■ YOUR GOAL
Copy the records below exactly as they are written.

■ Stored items
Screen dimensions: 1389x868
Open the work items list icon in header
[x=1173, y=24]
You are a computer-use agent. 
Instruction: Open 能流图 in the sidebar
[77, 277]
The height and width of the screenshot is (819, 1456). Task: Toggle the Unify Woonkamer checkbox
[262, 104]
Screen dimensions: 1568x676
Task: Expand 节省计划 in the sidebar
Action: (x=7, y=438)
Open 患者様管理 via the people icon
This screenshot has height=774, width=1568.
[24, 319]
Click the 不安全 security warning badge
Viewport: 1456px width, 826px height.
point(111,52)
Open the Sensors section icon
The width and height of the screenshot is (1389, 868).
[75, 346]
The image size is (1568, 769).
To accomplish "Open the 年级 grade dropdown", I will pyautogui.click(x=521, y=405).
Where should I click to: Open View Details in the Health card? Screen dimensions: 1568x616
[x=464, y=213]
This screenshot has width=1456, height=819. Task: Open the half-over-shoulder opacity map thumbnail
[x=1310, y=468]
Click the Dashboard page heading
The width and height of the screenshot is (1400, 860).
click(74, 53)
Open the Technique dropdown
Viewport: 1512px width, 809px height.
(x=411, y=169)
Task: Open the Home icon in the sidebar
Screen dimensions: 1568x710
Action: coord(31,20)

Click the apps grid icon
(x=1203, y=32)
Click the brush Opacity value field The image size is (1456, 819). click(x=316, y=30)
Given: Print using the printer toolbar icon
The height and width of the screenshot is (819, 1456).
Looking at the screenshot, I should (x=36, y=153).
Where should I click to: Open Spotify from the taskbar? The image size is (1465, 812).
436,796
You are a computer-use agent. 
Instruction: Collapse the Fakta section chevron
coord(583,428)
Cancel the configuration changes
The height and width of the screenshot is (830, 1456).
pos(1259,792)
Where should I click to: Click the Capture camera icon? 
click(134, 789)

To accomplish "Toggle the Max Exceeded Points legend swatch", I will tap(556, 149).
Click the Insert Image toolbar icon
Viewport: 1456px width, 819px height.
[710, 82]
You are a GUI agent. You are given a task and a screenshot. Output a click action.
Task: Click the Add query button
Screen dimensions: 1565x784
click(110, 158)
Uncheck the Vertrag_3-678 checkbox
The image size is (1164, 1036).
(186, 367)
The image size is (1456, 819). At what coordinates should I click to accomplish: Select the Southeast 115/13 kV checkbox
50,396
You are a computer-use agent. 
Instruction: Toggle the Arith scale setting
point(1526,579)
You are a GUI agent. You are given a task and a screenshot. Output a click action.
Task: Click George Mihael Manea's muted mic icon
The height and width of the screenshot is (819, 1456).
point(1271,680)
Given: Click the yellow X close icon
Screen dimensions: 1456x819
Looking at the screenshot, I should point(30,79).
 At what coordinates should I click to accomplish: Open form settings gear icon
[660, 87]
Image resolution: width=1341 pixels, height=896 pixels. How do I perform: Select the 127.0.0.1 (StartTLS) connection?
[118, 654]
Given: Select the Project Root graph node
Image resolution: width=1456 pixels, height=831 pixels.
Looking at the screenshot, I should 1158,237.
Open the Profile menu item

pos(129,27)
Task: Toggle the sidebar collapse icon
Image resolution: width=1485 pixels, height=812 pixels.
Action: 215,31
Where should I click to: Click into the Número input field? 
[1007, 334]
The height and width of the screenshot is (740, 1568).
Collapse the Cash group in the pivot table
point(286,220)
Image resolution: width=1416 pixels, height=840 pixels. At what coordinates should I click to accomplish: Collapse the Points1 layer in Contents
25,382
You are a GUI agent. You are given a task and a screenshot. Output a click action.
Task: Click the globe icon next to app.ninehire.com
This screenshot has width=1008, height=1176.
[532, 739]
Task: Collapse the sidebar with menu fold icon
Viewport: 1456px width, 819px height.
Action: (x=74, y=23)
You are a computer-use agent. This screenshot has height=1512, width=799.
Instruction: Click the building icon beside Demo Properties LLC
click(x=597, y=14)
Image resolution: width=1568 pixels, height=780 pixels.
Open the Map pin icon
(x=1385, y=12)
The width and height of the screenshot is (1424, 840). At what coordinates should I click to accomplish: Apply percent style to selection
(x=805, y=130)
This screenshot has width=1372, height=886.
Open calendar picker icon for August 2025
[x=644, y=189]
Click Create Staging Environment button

■ RESULT OF THE EXERCISE
Screen dimensions: 1389x868
Open the work items list icon in header
[x=1173, y=24]
You are a computer-use agent. 
Instruction: Open 能流图 in the sidebar
[77, 277]
The height and width of the screenshot is (819, 1456). Task: Toggle the Unify Woonkamer checkbox
[262, 104]
Screen dimensions: 1568x676
Task: Expand 节省计划 in the sidebar
Action: (x=7, y=438)
Open 患者様管理 via the people icon
This screenshot has height=774, width=1568.
[24, 319]
Click the 不安全 security warning badge
Viewport: 1456px width, 826px height.
point(111,52)
Open the Sensors section icon
The width and height of the screenshot is (1389, 868).
[75, 346]
The image size is (1568, 769).
To accomplish "Open the 年级 grade dropdown", I will pyautogui.click(x=521, y=405).
Where should I click to: Open View Details in the Health card? Screen dimensions: 1568x616
[x=464, y=213]
This screenshot has width=1456, height=819. Task: Open the half-over-shoulder opacity map thumbnail
[x=1310, y=468]
Click the Dashboard page heading
The width and height of the screenshot is (1400, 860).
click(74, 53)
Open the Technique dropdown
Viewport: 1512px width, 809px height.
(x=411, y=169)
Task: Open the Home icon in the sidebar
Screen dimensions: 1568x710
Action: coord(31,20)

Click the apps grid icon
(x=1203, y=32)
Click the brush Opacity value field The image size is (1456, 819). click(x=316, y=30)
Given: Print using the printer toolbar icon
The height and width of the screenshot is (819, 1456).
Looking at the screenshot, I should (x=36, y=153).
Where should I click to: Open Spotify from the taskbar? The image size is (1465, 812).
436,796
You are a computer-use agent. 
Instruction: Collapse the Fakta section chevron
coord(583,428)
Cancel the configuration changes
The height and width of the screenshot is (830, 1456).
pos(1259,792)
Where should I click to: Click the Capture camera icon? 
click(134, 789)

To accomplish "Toggle the Max Exceeded Points legend swatch", I will tap(556, 149).
Click the Insert Image toolbar icon
Viewport: 1456px width, 819px height.
[710, 82]
You are a GUI agent. You are given a task and a screenshot. Output a click action.
Task: Click the Add query button
Screen dimensions: 1565x784
click(110, 158)
Uncheck the Vertrag_3-678 checkbox
The image size is (1164, 1036).
(186, 367)
The image size is (1456, 819). At what coordinates should I click to accomplish: Select the Southeast 115/13 kV checkbox
50,396
You are a computer-use agent. 
Instruction: Toggle the Arith scale setting
point(1526,579)
You are a GUI agent. You are given a task and a screenshot. Output a click action.
Task: Click George Mihael Manea's muted mic icon
The height and width of the screenshot is (819, 1456).
point(1271,680)
Given: Click the yellow X close icon
Screen dimensions: 1456x819
Looking at the screenshot, I should point(30,79).
 At what coordinates should I click to accomplish: Open form settings gear icon
[660, 87]
Image resolution: width=1341 pixels, height=896 pixels. How do I perform: Select the 127.0.0.1 (StartTLS) connection?
[118, 654]
Given: Select the Project Root graph node
Image resolution: width=1456 pixels, height=831 pixels.
Looking at the screenshot, I should 1158,237.
Open the Profile menu item

pos(129,27)
Task: Toggle the sidebar collapse icon
Image resolution: width=1485 pixels, height=812 pixels.
Action: 215,31
Where should I click to: Click into the Número input field? 
[1007, 334]
The height and width of the screenshot is (740, 1568).
Collapse the Cash group in the pivot table
point(286,220)
Image resolution: width=1416 pixels, height=840 pixels. At what coordinates should I click to accomplish: Collapse the Points1 layer in Contents
25,382
You are a GUI agent. You are given a task and a screenshot. Output a click action.
Task: Click the globe icon next to app.ninehire.com
This screenshot has width=1008, height=1176.
[532, 739]
Task: Collapse the sidebar with menu fold icon
Viewport: 1456px width, 819px height.
Action: (x=74, y=23)
You are a computer-use agent. This screenshot has height=1512, width=799.
Instruction: Click the building icon beside Demo Properties LLC
click(x=597, y=14)
Image resolution: width=1568 pixels, height=780 pixels.
Open the Map pin icon
(x=1385, y=12)
The width and height of the screenshot is (1424, 840). At what coordinates should I click to accomplish: Apply percent style to selection
(x=805, y=130)
This screenshot has width=1372, height=886.
Open calendar picker icon for August 2025
[x=644, y=189]
Click Create Staging Environment button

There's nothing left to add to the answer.